Your output must be a faithful copy of the listing underneath.

____________

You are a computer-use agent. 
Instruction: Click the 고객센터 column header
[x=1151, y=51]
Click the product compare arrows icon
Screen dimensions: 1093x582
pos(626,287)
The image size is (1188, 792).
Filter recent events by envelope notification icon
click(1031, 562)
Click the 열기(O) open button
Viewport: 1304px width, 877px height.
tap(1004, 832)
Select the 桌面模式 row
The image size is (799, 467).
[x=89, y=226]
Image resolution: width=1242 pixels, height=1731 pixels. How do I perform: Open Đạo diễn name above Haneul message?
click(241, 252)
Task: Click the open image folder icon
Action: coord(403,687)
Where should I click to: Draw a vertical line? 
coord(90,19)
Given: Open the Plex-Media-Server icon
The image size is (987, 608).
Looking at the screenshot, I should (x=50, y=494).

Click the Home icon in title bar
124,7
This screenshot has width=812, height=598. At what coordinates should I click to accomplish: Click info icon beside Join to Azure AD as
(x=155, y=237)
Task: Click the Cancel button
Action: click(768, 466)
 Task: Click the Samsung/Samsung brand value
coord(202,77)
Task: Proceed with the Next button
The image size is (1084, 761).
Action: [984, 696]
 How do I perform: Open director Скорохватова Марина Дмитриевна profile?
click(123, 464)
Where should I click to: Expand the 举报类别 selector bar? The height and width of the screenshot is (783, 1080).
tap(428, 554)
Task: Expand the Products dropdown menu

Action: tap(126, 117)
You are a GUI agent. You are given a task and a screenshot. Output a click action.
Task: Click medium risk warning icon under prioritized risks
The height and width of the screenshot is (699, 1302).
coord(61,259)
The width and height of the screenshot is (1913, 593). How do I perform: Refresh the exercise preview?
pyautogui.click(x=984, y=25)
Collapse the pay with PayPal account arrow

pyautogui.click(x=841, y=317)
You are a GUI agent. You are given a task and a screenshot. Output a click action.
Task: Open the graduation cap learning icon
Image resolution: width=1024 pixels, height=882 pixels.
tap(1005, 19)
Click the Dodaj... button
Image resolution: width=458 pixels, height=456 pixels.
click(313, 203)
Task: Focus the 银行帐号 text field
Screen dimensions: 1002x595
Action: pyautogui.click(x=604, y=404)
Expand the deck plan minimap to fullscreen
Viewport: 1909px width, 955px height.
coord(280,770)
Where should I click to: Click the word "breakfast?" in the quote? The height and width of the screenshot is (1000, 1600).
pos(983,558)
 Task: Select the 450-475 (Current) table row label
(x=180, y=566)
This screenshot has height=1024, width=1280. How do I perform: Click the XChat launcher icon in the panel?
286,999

____________

Result of this exercise:
You are a computer-use agent. 
Instruction: Click the 고객센터 column header
[x=1151, y=51]
Click the product compare arrows icon
Screen dimensions: 1093x582
pos(626,287)
The image size is (1188, 792).
Filter recent events by envelope notification icon
click(1031, 562)
Click the 열기(O) open button
Viewport: 1304px width, 877px height.
tap(1004, 832)
Select the 桌面模式 row
The image size is (799, 467).
[x=89, y=226]
Image resolution: width=1242 pixels, height=1731 pixels. How do I perform: Open Đạo diễn name above Haneul message?
click(241, 252)
Task: Click the open image folder icon
Action: coord(403,687)
Where should I click to: Draw a vertical line? 
coord(90,19)
Given: Open the Plex-Media-Server icon
The image size is (987, 608).
Looking at the screenshot, I should (x=50, y=494).

Click the Home icon in title bar
124,7
This screenshot has width=812, height=598. At what coordinates should I click to accomplish: Click info icon beside Join to Azure AD as
(x=155, y=237)
Task: Click the Cancel button
Action: click(768, 466)
 Task: Click the Samsung/Samsung brand value
coord(202,77)
Task: Proceed with the Next button
The image size is (1084, 761).
Action: [984, 696]
 How do I perform: Open director Скорохватова Марина Дмитриевна profile?
click(123, 464)
Where should I click to: Expand the 举报类别 selector bar? The height and width of the screenshot is (783, 1080).
tap(428, 554)
Task: Expand the Products dropdown menu

Action: tap(126, 117)
You are a GUI agent. You are given a task and a screenshot. Output a click action.
Task: Click medium risk warning icon under prioritized risks
The height and width of the screenshot is (699, 1302).
coord(61,259)
The width and height of the screenshot is (1913, 593). How do I perform: Refresh the exercise preview?
pyautogui.click(x=984, y=25)
Collapse the pay with PayPal account arrow

pyautogui.click(x=841, y=317)
You are a GUI agent. You are given a task and a screenshot. Output a click action.
Task: Open the graduation cap learning icon
Image resolution: width=1024 pixels, height=882 pixels.
tap(1005, 19)
Click the Dodaj... button
Image resolution: width=458 pixels, height=456 pixels.
click(313, 203)
Task: Focus the 银行帐号 text field
Screen dimensions: 1002x595
Action: pyautogui.click(x=604, y=404)
Expand the deck plan minimap to fullscreen
Viewport: 1909px width, 955px height.
coord(280,770)
Where should I click to: Click the word "breakfast?" in the quote? The height and width of the screenshot is (1000, 1600).
pos(983,558)
 Task: Select the 450-475 (Current) table row label
(x=180, y=566)
This screenshot has height=1024, width=1280. How do I perform: Click the XChat launcher icon in the panel?
286,999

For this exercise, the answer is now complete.